What you have to do =
Copy the records. Keep every line exactly as it is.

Data for analysis =
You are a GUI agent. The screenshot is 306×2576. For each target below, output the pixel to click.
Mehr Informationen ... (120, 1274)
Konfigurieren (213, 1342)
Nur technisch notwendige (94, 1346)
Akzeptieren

Exercise output =
You are a GUI agent. The screenshot is 306×2576. For each target below, output the pixel to click.
Mehr Informationen ... (120, 1274)
Konfigurieren (213, 1342)
Nur technisch notwendige (94, 1346)
Akzeptieren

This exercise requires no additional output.